▽

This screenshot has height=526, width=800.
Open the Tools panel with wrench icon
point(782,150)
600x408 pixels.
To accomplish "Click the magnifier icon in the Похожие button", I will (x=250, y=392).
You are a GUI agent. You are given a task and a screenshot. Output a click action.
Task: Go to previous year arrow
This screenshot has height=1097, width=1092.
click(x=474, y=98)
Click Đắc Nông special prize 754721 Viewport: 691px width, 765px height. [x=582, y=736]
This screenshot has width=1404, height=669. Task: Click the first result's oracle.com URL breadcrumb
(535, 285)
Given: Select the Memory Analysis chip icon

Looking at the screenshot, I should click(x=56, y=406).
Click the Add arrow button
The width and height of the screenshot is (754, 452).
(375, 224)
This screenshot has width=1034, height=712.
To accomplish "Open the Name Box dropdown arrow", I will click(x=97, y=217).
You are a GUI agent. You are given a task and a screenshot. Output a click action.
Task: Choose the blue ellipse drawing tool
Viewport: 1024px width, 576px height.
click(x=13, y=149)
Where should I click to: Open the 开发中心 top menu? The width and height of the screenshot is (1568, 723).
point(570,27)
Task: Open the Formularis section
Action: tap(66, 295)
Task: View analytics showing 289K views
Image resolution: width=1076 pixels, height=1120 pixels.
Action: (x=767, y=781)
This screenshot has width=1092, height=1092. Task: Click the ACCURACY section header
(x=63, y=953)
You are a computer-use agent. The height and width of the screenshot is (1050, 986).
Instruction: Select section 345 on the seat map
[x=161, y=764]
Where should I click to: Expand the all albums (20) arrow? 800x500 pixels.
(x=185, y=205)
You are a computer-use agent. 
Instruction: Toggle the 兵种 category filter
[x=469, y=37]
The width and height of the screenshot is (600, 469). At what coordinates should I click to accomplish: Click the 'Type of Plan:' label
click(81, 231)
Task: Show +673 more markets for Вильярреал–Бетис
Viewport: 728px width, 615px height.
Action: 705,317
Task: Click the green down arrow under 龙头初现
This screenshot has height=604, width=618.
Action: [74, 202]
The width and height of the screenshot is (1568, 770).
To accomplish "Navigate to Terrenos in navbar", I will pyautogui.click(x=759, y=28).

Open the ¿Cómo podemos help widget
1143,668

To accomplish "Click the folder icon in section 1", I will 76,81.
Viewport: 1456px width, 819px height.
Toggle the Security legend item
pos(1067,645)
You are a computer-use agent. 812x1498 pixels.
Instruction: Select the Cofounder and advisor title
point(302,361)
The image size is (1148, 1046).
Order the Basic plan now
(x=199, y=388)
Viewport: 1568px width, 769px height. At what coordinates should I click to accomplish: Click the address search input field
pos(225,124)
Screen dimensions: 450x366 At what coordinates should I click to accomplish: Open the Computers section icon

△

[PROMPT]: Print the line with "The image size is (1148, 1046)." and every line after it in the entries above, exactly as written. Leave out all other lines.

[SOLUTION TO THE PROBLEM]:
The image size is (1148, 1046).
Order the Basic plan now
(x=199, y=388)
Viewport: 1568px width, 769px height. At what coordinates should I click to accomplish: Click the address search input field
pos(225,124)
Screen dimensions: 450x366 At what coordinates should I click to accomplish: Open the Computers section icon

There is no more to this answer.